For me, this was true. Although I have been in and out debt over the years due to my increased income, credit card spending wasn’t putting my in the red, but it was taking away my financial goals like saving for a down payment for a house.
Examine whether your credit card spending is helping you. You may be surprised at how little money you have left over each month to pay your balance or do anything else. Are you able to access your credit card so that all your income can be used for the necessities or are there more things you care about?
3. If you don’t have a balance, rewards are not worth it.
“But the rewards!” “But the rewards!” However, it is not worth the risk if your balance is high.
You can spend $1,000 each month on credit cards and receive 2 cents cash back rewards per dollar spent. This would give you $20 a month, or $240 over the year.
According to the Federal Reserve Bank of St. Louis, the average credit card rate for accounts that assess interest was 20.40% as of November 2022. You would pay 500 per month, but charge the same $1,000 each month and still earn interest. This would make your rewards outweigh your costs in six months. Your interest would exceed your rewards if you only made a minimum payment of $25 per month. This would take less than four months. Signing up for a bonus might mean that your rewards are longer than your interest, but your credit card will eventually start to cost you if your balance isn’t paid off each month.
4. It doesn’t need to be all or none
Some may suggest that chronic overspenders cut down on their credit cards. However, this doesn’t necessarily have to be the case. You can strive to achieve a balance, just like with everything else.
Although I use a debit to pay daily expenses, I keep credit cards in my savings system. Fixed expenses are those that don’t change (or don’t vary much) month to month. These include child care, utilities, and subscriptions. Credit cards automatically pay these costs and they are paid off each month. This balance is stable each month so there are no surprises or chances to overspend. For variable expenses, such as grocery shopping, dining out, and extracurricular activities for my children, I use a debit credit card.
This might be a way to choose fixed vs. variables expenses. You could also avoid using credit cards in areas that are likely to cause you overspend such as DoorDash or shopping at Target.
It doesn’t need to be perfect. Credit cards are a part of your financial plan, but not your entire financial portfolio. Credit cards can also be used to purchase gas or hotel rooms, which may make them more secure and convenient. However, ultimately you will have to decide if credit cards are suitable for all of your purchases or just a few.

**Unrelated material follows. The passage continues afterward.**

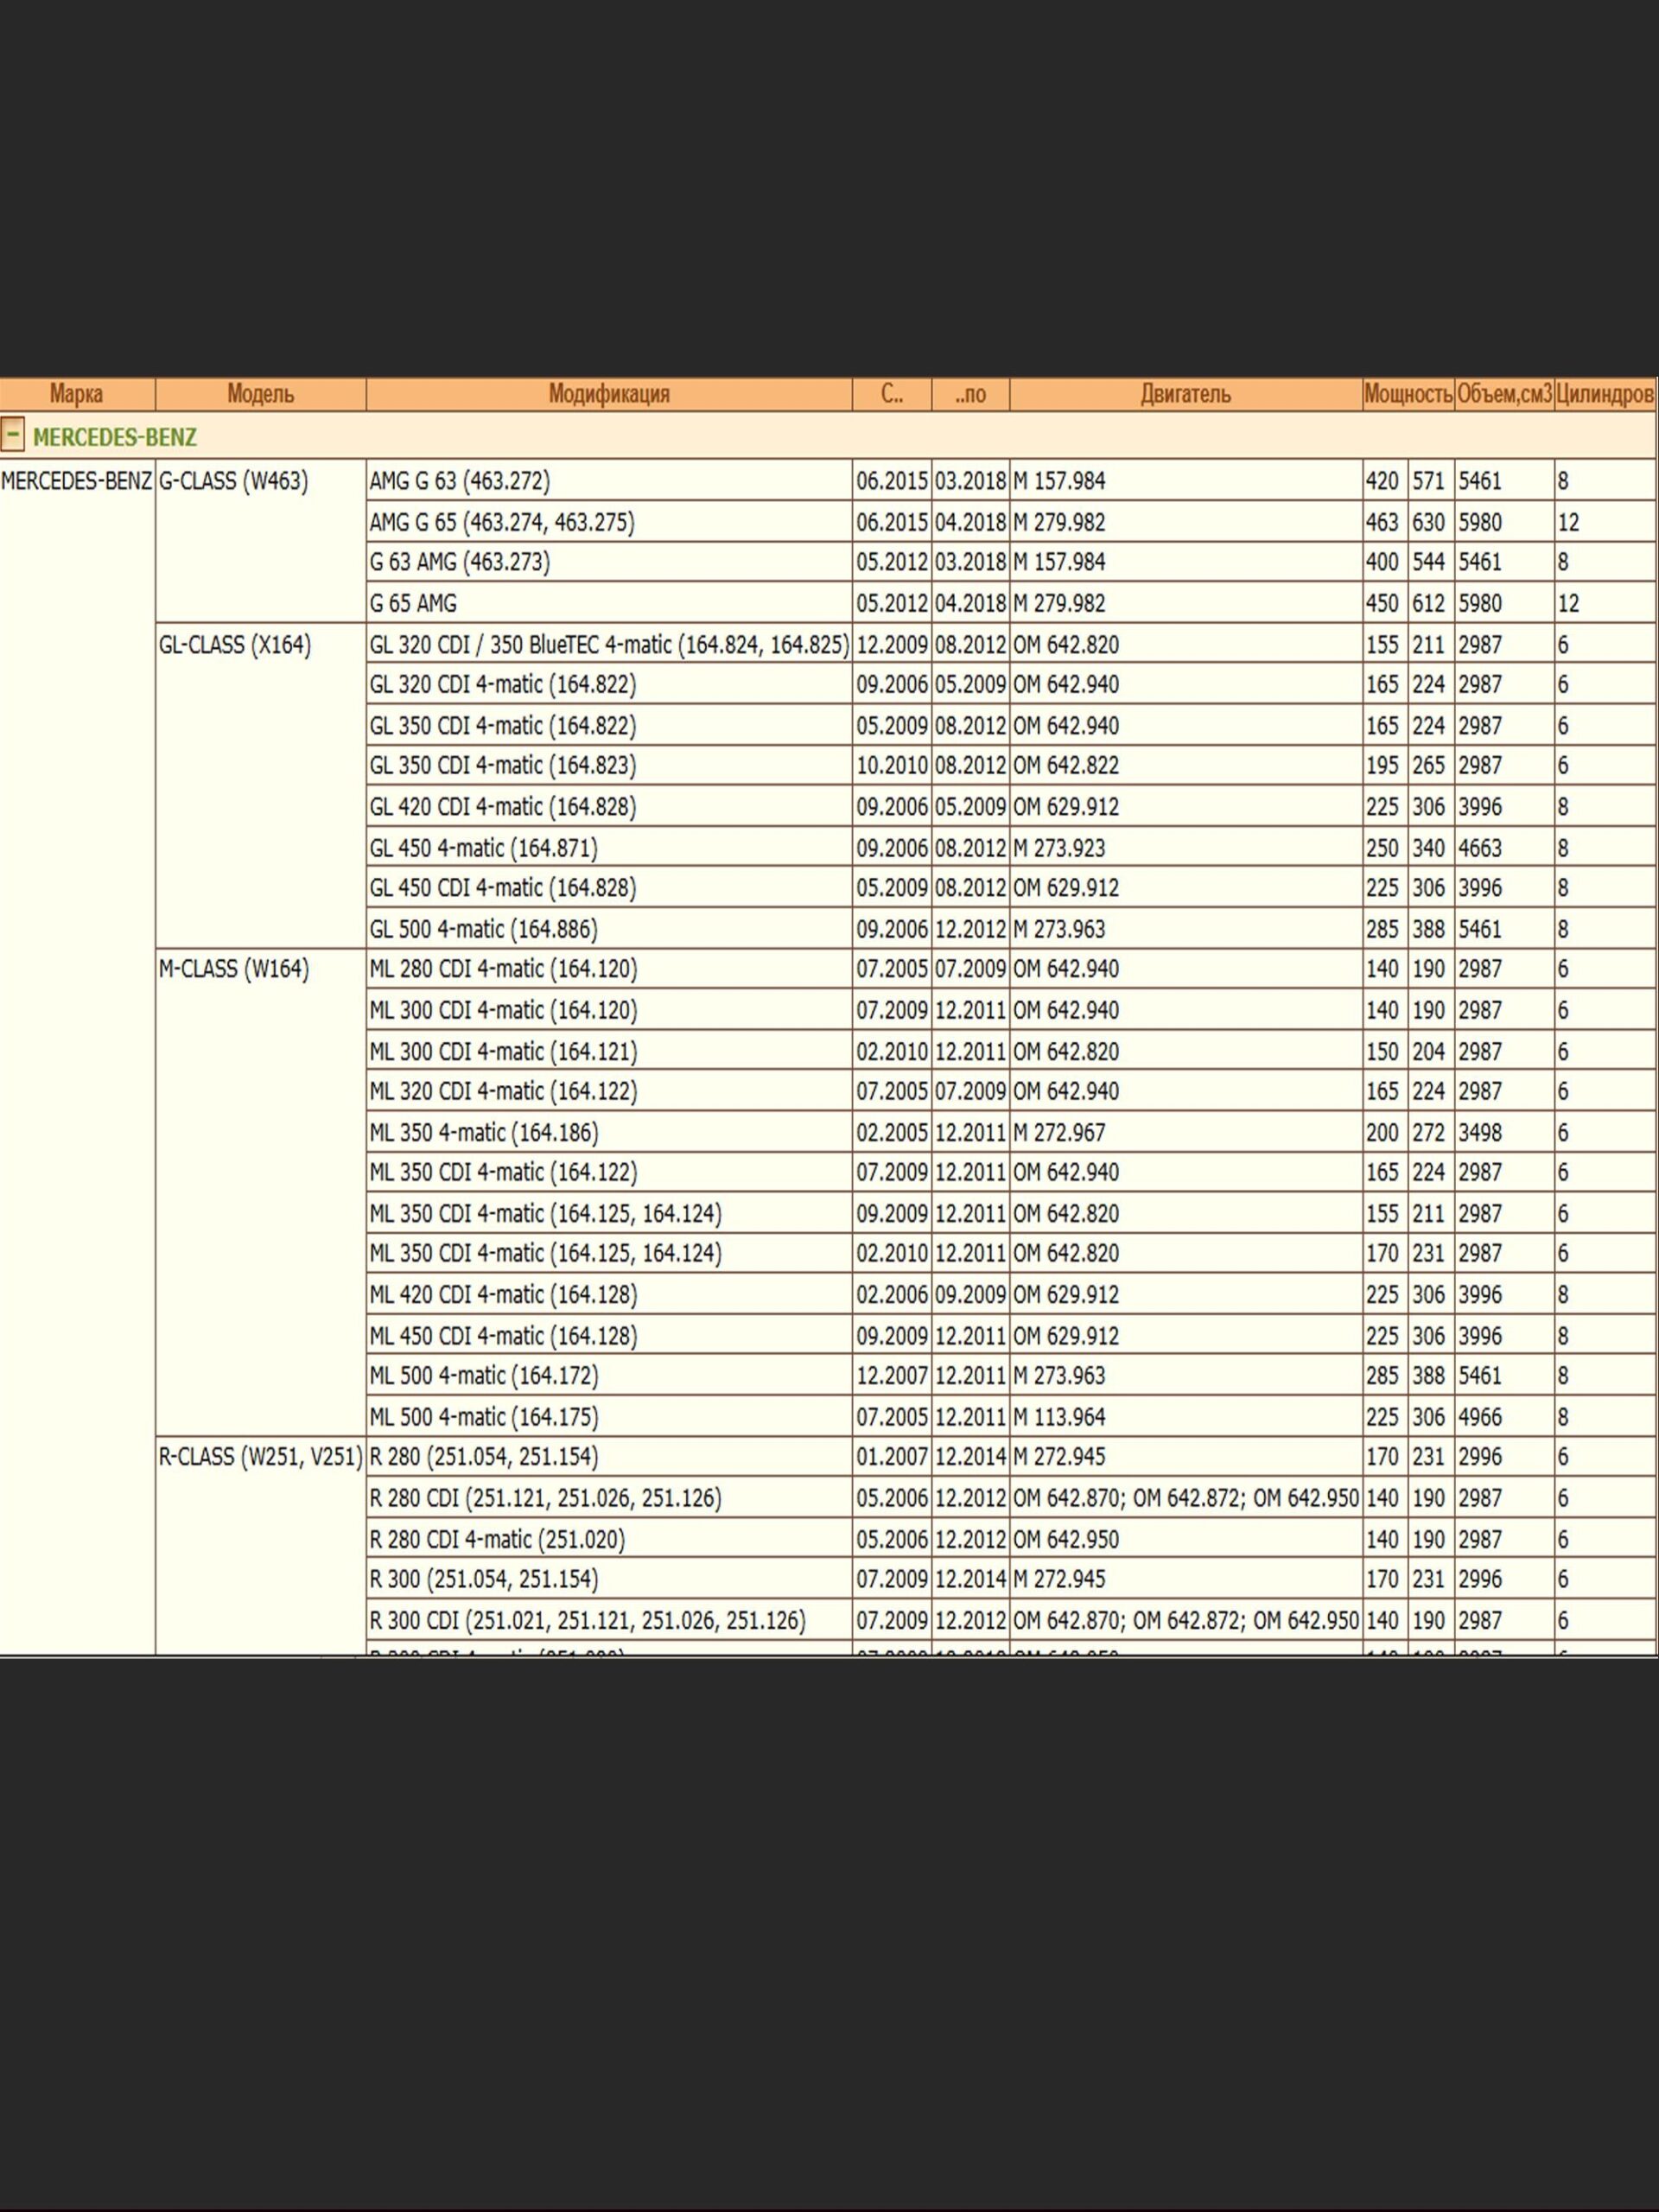The height and width of the screenshot is (2212, 1659).
Task: Click the Мощность column header
Action: click(1407, 394)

5. Do what is best for you
Most people have heard the phrase “personal finance is personal.” While cliched, it’s true. While there are some general guidelines that can help you figure out your finances, ultimately you have to live with what you create. If the best way to accomplish something is not for you, then don’t do it. Use the second-best or worst method instead. It’s okay as long it helps you succeed now and in the future.